TASK TO CARRY OUT>
Write out exactly the line containing "Open the Quellen sources list" along with each line that follows it in the records below, and no others.

━━━━━━━━━━━━━━━━━━━━━━━━━━━━━━

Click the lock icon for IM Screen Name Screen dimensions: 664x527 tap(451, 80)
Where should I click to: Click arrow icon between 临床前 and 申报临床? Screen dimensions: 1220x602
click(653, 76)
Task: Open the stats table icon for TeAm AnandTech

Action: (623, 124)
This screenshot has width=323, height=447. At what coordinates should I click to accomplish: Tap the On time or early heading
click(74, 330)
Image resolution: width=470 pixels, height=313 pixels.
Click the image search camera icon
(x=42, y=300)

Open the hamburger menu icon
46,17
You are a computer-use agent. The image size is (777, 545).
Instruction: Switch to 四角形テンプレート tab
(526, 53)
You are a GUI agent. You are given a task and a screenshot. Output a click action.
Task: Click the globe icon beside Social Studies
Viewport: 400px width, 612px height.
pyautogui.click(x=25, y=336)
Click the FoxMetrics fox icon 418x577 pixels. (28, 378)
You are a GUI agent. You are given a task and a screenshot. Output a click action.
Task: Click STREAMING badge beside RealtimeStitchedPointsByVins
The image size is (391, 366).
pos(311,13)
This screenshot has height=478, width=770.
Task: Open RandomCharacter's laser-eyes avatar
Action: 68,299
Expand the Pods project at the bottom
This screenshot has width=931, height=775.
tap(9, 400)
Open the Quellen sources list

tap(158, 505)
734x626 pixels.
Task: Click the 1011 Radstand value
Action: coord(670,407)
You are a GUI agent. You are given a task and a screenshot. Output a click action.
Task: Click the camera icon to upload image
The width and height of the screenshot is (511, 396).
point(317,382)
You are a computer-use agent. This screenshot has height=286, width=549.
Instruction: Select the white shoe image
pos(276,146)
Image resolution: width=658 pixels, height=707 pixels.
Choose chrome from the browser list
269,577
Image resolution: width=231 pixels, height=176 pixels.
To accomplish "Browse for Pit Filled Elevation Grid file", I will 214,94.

━━━━━━━━━━━━━━━━━━━━━━━━━━━━━━

RESPONSE>
Open the Quellen sources list

tap(158, 505)
734x626 pixels.
Task: Click the 1011 Radstand value
Action: coord(670,407)
You are a GUI agent. You are given a task and a screenshot. Output a click action.
Task: Click the camera icon to upload image
The width and height of the screenshot is (511, 396).
point(317,382)
You are a computer-use agent. This screenshot has height=286, width=549.
Instruction: Select the white shoe image
pos(276,146)
Image resolution: width=658 pixels, height=707 pixels.
Choose chrome from the browser list
269,577
Image resolution: width=231 pixels, height=176 pixels.
To accomplish "Browse for Pit Filled Elevation Grid file", I will 214,94.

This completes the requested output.